Don’t count on the Galaxy S23 changing Samsung’s mind about fast charging

Samsung’s cellphones are falling behind those of rival brands

Although the planned release of the Galaxy S23 is still a few months away, it is still too early for rumors to start swirling. Although it appears that Samsung is upgrading the S23’s camera to a 200MP sensor and making other significant modifications, the rest of the phone may retain a lot of this year’s technology. We enjoy the current Galaxy S-series design, so that’s not necessarily a bad thing, but it appears like we’ll also be stuck with some old technology, especially when it comes to charging.

The Galaxy S23 has passed the network certification and still uses the basic specifications of 25w. Almost the slowest charging in the mobile phone industry. pic.twitter.com/Vg4py8dNQT

— Ice universe (@UniverseIce) September 23, 2022

The Galaxy S23 successfully completed network certification today on its route to becoming a true boy phone, as noted in a tweet by renowned leaker Ice Universe. Although this regulatory appearance doesn’t provide us with a lot of information to base our decisions on, it does appear to confirm that Samsung will continue to use 25W charging for the fifth generation in a row. It might have been remarkable when the Galaxy S10 first came out, but as businesses, especially those in China, continue to push the edge in this area, it is distressing to watch Samsung continuing to hold back its phones.

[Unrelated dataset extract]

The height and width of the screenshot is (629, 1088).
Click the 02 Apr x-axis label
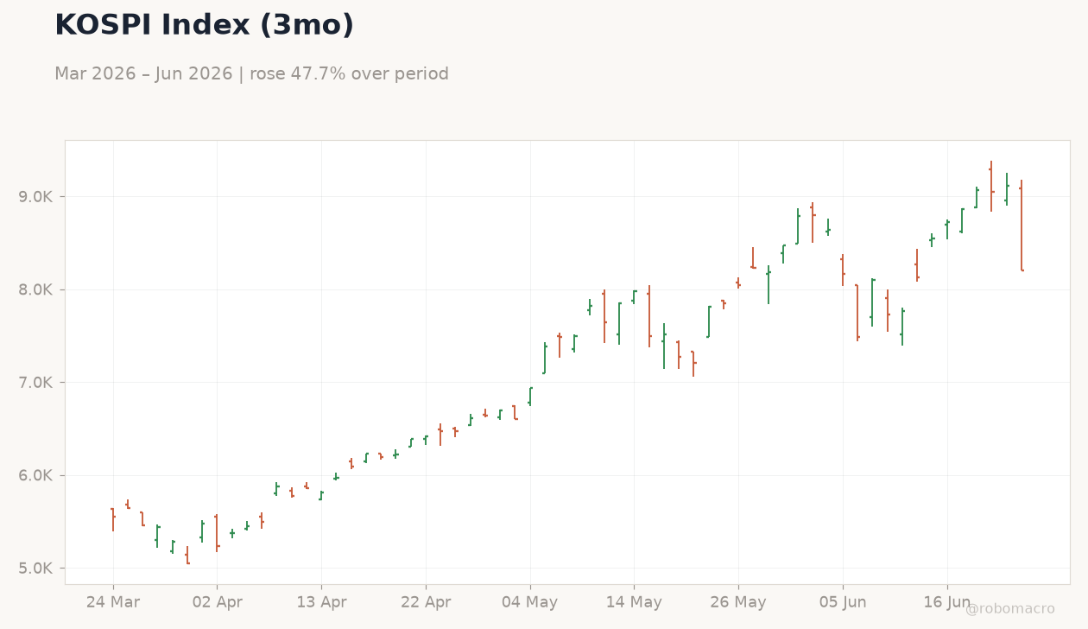point(217,602)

Anyone who has followed the latest Galaxy flagship phones over the past few years shouldn’t be too surprised by this specification. Samsung’s $1,800 crown jewel for 2022, the Galaxy Z Fold 4, has a 25W charging capacity. The OnePlus 10T, which will be available in the US next week, boasts 125W charging, which can fully charge the phone in around 20 minutes.

However, not everyone finds the concept of fast charging appealing. In most cases, 25W is sufficient to charge a phone to 50% in around 30 minutes, and many users find that satisfactory. Although maintaining these slower speeds is a little easier on the battery, it falls short in a spec competition with rival smartphones like OnePlus and Xiaomi. Of course, the fact that the Galaxy Note 10+ and the bigger S22+ and S22 Ultra both had 45W charging earlier this year makes the situation much more unpleasant. Although it’s unclear if these larger phones will maintain their increased speeds, it appears that lovers of smaller devices may once again be forced to forgo their favorite features.